§ Data for the task
******

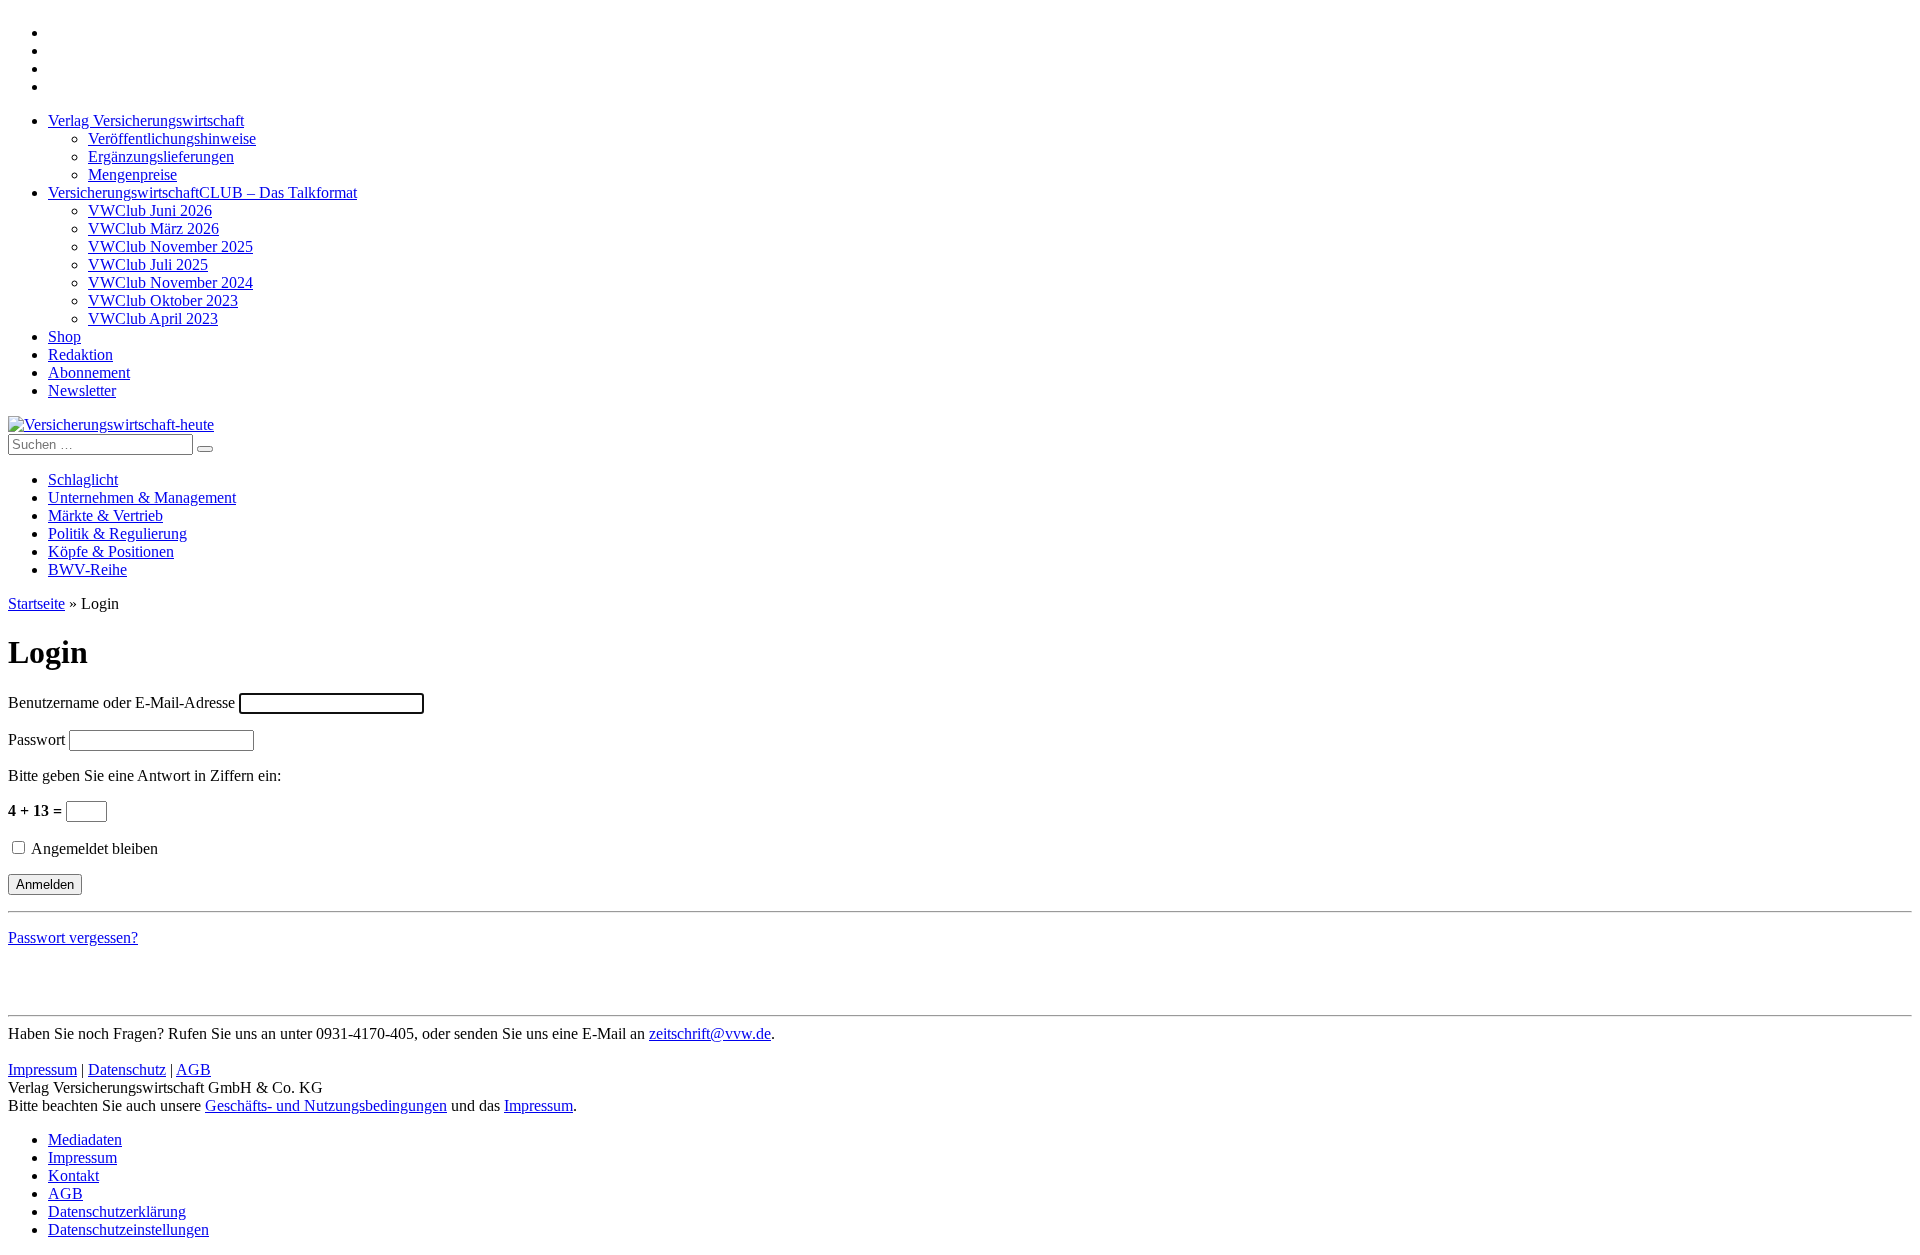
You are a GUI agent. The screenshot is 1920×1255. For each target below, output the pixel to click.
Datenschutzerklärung (117, 1211)
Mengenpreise (132, 174)
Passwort (36, 739)
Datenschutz (127, 1069)
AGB (193, 1069)
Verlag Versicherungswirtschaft (146, 120)
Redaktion (80, 354)
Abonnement (89, 372)
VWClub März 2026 (153, 228)
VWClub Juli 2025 (148, 264)
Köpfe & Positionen (111, 551)
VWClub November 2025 (170, 246)
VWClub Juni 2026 (150, 210)
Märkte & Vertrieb (105, 515)
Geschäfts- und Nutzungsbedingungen (326, 1105)
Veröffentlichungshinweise (172, 138)
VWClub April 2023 (153, 318)
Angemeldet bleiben (93, 848)
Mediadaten (85, 1139)
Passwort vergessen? (73, 937)
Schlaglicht (83, 479)
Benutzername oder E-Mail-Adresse (121, 702)
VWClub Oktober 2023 (163, 300)
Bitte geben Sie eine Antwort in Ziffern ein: (144, 775)
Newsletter (82, 390)
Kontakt (73, 1175)
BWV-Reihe (87, 569)
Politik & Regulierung (117, 533)
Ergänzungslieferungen (161, 156)
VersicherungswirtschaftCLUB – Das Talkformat (202, 192)
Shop (64, 336)
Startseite (36, 603)
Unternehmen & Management (142, 497)
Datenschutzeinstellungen (128, 1229)
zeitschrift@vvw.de (710, 1033)
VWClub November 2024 (170, 282)
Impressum (42, 1069)
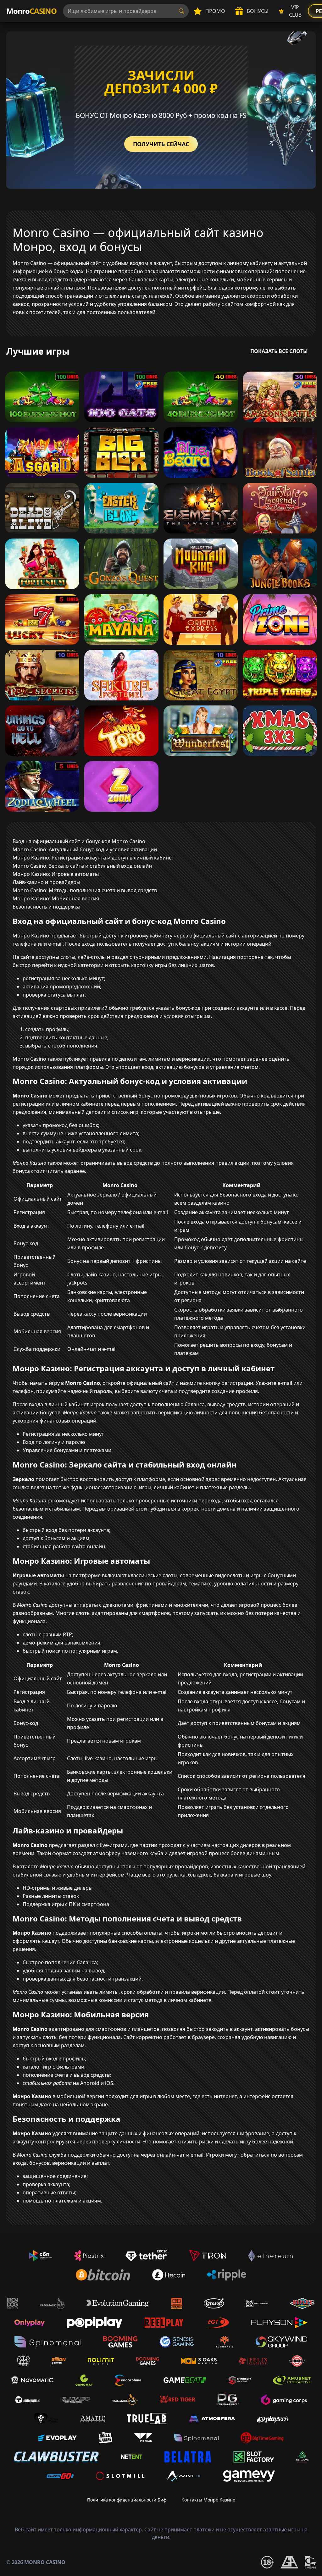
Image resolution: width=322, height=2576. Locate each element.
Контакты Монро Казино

******

§ What the task asks
Beginning with the line with "Shop (64, 336)", repeat the entries above exactly, up to and including the last line, leaving out pictures.

§ Task result
Shop (64, 336)
Startseite (36, 603)
Unternehmen & Management (142, 497)
Datenschutzeinstellungen (128, 1229)
zeitschrift@vvw.de (710, 1033)
VWClub November 2024 (170, 282)
Impressum (42, 1069)
Image resolution: width=322, height=2576. Locate each element.
Контакты Монро Казино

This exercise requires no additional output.